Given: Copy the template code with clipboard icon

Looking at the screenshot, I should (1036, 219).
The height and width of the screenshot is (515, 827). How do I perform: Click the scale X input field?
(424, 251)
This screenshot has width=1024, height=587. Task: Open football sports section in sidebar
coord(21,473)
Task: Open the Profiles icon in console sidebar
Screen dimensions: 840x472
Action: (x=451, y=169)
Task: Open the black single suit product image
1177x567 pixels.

* Exercise goal: When you reach the end of the data, retype all of it exactly.

* Worked solution:
Given: Copy the template code with clipboard icon

Looking at the screenshot, I should (1036, 219).
The height and width of the screenshot is (515, 827). How do I perform: Click the scale X input field?
(424, 251)
This screenshot has width=1024, height=587. Task: Open football sports section in sidebar
coord(21,473)
Task: Open the Profiles icon in console sidebar
Screen dimensions: 840x472
Action: (x=451, y=169)
Task: Open the black single suit product image
1177x567 pixels.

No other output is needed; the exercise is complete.